# High phosphate levels



## Yoga_fish (Aug 8, 2010)

I have started a second 100 gallon tank about 2 months ago. Currently I only have 2 clowns, 1 blenny and several snails and 1 crab and lots of hard and soft coral all under metal halide lights. The phosphate levels are around 5. I have done water changes regularly at about 20-40 percent every week.

All other levels are perfect just the phosphates are out of control. I have tried several phosphate removal things in the phosoban reactor. Nothing working. 
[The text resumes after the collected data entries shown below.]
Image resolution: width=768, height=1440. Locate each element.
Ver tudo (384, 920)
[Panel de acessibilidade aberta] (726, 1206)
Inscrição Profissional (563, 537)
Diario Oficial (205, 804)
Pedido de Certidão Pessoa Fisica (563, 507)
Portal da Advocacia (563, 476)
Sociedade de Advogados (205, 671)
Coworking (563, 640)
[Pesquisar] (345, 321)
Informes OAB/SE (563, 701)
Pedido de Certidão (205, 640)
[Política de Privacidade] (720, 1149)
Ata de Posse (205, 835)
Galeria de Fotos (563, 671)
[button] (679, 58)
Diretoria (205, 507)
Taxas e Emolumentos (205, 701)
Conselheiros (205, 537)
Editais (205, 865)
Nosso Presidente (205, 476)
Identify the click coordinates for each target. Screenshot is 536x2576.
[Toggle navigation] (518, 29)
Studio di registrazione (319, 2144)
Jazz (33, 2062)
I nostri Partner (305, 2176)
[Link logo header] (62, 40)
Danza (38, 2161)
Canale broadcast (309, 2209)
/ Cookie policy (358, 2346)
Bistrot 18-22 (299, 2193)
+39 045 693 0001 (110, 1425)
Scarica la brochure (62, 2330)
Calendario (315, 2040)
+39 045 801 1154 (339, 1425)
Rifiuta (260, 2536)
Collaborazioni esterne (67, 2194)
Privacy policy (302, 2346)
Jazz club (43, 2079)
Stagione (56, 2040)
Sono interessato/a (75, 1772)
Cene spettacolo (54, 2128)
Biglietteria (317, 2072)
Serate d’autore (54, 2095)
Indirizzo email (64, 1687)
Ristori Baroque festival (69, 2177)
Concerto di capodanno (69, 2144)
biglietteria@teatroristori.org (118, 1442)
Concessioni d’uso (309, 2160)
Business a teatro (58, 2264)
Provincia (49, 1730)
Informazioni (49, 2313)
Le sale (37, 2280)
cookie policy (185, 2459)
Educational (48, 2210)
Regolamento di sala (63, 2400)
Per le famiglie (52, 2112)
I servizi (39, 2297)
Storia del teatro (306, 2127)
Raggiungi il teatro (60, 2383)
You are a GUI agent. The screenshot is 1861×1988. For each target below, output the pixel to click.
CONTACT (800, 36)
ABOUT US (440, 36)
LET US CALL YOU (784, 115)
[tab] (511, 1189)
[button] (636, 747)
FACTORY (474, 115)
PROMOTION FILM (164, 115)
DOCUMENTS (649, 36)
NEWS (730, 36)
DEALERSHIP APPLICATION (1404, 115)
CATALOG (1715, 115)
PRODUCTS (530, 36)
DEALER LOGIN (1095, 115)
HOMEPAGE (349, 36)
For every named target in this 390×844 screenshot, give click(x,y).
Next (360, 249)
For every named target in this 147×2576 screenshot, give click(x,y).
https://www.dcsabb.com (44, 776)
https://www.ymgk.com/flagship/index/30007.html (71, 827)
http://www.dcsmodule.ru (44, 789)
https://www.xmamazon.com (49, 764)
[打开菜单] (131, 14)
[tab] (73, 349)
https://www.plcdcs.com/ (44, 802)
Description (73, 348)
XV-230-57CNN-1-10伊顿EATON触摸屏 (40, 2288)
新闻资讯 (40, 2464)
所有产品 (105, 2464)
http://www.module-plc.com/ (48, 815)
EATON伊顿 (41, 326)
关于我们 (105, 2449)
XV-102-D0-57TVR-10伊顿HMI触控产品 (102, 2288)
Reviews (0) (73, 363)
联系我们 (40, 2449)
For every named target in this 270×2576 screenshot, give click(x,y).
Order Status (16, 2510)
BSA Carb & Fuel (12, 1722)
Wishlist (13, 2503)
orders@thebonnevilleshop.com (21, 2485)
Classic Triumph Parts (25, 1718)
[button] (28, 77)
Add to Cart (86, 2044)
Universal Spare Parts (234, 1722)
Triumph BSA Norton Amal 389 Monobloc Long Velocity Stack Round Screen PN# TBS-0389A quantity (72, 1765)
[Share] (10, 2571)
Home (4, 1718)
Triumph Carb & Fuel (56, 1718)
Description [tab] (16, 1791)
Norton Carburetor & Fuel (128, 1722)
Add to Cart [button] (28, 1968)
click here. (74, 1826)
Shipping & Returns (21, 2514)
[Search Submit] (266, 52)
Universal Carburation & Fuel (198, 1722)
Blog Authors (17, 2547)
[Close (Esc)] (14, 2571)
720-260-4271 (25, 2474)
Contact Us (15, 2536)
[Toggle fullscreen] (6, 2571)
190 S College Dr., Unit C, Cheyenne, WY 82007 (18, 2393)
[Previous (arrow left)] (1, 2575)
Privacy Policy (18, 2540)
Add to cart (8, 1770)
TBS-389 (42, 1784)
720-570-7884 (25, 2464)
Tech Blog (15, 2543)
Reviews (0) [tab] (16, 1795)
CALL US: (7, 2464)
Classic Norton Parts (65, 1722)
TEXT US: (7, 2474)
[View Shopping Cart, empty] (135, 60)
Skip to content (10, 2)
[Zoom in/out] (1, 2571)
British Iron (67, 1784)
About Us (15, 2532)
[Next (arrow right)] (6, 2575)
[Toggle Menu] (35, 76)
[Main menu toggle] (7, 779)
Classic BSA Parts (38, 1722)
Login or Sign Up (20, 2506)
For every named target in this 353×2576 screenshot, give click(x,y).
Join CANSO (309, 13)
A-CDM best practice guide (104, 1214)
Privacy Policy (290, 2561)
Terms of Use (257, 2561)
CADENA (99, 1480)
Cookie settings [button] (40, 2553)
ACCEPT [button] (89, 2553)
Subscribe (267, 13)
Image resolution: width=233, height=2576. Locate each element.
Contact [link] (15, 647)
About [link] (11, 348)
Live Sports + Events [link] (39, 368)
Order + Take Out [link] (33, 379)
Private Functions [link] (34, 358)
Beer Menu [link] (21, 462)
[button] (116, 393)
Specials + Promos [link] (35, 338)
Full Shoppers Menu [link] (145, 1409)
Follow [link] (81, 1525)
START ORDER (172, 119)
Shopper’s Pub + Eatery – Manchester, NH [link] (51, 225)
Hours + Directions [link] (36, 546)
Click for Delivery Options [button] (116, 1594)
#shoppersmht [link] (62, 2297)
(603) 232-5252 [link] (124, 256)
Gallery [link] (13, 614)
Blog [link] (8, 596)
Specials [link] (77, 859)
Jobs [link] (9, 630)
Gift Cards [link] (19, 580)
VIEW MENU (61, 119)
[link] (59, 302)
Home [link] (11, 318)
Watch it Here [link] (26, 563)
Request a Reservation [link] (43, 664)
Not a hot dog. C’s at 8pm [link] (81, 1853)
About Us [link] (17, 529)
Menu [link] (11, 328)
Any suggestions would be helpful.


----------



## marblerye (Jul 25, 2010)

Well the two main sources that many people agree with in terms of where phosphate is added to the aquarium are fish food and the water that you use to perform water changes. Although other sources such as exhausted carbon media or the quality of that carbon media can be a factor as well.

*Fish Food; * Feeding too much food can cause levels of phosphate to go up especially if the food isn't eaten and is allowed to decay in your system. Even if it is eaten, the more you feed the more waste that your fish will produce.

*Water;* In many cases, minute amounts of phosphate can be introduced when dechlorinated tap water is used to mix their saltwater. It depends on your region's tap water nutrient levels.

I've used a phosban reactor with phosban media as well as Rowa Phos and have noticed a significant reduction in levels of phosphate but in my experience the trick was to plumb the reactor properly in order for the media to boil like water. The media works best when you have it setup like this and within a week the levels dropped, but considering I also have an active refugium with macro-algae for nutrient export as well so they definitely tag-teamed to reduce my phosphates and nitrates effectively. A lit refugium with macro-algae on its own can be a very effective way to remove excess nutrients as well.

Although I don't really know your tank specs so if you can please share that information that would help a lot.  Stuff like how many pounds of live rock, if you have live sand and how many inches of it do you have in your tank, your filtration system, etc.


----------